● **Required action**
Every line of the material below that holds the string "will" should be copied.

● **Dataset records**
====

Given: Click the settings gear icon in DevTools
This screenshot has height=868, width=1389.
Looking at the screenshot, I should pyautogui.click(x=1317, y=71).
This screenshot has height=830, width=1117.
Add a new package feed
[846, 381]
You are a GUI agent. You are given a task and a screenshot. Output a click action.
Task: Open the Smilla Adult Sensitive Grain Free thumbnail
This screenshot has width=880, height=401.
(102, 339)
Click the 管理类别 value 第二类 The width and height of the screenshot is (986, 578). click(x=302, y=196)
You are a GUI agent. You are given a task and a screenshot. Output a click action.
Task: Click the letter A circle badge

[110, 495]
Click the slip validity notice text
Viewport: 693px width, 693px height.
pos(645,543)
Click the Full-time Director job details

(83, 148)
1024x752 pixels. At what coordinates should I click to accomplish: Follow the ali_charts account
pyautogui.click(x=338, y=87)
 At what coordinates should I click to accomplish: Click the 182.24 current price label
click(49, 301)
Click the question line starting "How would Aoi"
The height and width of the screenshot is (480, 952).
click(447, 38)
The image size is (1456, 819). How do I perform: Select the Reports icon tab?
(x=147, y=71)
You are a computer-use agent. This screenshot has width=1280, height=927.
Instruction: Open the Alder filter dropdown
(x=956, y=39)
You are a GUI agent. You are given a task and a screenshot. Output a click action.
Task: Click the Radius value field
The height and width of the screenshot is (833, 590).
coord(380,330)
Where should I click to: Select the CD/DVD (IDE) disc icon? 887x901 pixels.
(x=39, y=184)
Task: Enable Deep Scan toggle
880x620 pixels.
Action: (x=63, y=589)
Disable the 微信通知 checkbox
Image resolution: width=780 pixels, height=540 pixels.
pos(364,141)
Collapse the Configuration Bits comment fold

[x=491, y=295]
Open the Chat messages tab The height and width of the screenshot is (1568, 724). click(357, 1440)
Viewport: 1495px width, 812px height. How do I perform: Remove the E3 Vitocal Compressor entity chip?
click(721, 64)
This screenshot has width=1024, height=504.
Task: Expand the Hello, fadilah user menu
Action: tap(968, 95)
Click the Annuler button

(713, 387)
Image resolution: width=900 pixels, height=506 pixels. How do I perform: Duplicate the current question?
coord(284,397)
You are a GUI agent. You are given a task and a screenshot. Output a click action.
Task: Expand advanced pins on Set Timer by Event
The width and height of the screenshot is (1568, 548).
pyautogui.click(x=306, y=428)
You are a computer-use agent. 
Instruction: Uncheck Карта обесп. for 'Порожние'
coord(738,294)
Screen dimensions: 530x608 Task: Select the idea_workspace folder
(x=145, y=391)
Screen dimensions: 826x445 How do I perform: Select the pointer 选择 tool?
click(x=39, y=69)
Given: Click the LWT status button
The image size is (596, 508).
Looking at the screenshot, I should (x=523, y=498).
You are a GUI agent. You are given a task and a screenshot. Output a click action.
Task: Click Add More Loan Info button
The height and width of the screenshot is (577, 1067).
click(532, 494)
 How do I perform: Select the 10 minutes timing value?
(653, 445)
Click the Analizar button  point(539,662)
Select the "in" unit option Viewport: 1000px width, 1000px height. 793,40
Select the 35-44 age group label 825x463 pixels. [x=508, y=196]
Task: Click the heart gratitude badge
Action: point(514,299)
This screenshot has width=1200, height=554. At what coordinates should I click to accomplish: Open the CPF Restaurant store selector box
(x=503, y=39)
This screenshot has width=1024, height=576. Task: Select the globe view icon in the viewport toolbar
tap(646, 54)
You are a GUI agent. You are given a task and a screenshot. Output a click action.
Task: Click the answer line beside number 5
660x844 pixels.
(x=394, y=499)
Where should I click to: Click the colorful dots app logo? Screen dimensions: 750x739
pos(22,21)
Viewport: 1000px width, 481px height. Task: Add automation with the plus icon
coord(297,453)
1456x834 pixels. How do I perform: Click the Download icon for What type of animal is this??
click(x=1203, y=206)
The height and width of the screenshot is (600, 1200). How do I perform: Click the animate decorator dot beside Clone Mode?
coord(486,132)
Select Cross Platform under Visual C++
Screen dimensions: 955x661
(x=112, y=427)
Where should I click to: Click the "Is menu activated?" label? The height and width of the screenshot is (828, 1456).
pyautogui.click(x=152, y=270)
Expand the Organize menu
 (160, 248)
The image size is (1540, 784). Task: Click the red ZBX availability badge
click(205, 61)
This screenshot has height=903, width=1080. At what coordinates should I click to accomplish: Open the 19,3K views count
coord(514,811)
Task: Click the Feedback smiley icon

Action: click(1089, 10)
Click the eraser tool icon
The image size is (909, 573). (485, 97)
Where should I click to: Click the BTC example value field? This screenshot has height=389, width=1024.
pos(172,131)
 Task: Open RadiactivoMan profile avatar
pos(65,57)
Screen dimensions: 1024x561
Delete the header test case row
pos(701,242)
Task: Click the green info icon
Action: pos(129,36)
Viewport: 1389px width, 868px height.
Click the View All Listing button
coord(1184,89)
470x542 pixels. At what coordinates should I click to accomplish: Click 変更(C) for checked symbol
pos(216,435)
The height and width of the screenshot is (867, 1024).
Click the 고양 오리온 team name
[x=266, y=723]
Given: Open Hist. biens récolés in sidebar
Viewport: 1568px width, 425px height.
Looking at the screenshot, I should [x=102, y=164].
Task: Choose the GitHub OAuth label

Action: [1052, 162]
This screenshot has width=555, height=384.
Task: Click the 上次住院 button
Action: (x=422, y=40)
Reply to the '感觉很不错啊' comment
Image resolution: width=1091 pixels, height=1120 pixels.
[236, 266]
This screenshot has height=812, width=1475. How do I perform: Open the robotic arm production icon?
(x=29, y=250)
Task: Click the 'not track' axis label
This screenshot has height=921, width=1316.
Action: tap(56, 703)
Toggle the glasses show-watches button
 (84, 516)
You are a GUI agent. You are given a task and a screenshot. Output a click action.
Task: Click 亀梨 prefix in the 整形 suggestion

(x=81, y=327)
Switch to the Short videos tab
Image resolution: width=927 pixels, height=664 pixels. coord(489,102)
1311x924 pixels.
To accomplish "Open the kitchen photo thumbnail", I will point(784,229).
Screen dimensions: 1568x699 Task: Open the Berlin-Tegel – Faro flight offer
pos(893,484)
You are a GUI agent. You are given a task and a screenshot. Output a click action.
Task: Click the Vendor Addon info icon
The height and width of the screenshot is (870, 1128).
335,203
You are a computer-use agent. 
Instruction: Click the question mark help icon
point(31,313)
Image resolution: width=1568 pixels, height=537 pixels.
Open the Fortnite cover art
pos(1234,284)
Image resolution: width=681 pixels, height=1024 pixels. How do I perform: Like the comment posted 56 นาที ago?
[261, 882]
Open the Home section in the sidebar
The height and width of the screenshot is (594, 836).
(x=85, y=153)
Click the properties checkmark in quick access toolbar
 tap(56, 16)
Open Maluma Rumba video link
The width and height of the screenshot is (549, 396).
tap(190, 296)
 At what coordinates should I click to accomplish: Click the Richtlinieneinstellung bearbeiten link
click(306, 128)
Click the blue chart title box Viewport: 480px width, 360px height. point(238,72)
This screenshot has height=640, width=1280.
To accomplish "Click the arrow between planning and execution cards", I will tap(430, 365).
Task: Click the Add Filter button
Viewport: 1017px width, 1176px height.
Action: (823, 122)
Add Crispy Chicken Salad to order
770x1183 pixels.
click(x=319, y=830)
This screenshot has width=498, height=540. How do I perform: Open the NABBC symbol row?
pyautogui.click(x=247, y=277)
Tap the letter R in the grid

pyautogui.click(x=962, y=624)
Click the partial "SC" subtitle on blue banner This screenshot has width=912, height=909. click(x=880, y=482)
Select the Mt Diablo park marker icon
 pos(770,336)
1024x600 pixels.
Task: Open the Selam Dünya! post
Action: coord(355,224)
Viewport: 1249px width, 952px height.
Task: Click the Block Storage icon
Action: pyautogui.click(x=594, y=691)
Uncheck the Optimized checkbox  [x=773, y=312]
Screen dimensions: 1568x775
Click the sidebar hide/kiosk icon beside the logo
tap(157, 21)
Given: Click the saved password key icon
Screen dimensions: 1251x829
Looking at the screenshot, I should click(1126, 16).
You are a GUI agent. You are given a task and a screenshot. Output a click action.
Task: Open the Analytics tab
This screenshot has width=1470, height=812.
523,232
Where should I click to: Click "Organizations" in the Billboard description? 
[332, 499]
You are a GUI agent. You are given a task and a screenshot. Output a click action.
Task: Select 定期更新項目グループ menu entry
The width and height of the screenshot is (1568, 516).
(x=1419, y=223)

====

● **Exercise answer**
To accomplish "Open the kitchen photo thumbnail", I will point(784,229).
To accomplish "Click the arrow between planning and execution cards", I will tap(430, 365).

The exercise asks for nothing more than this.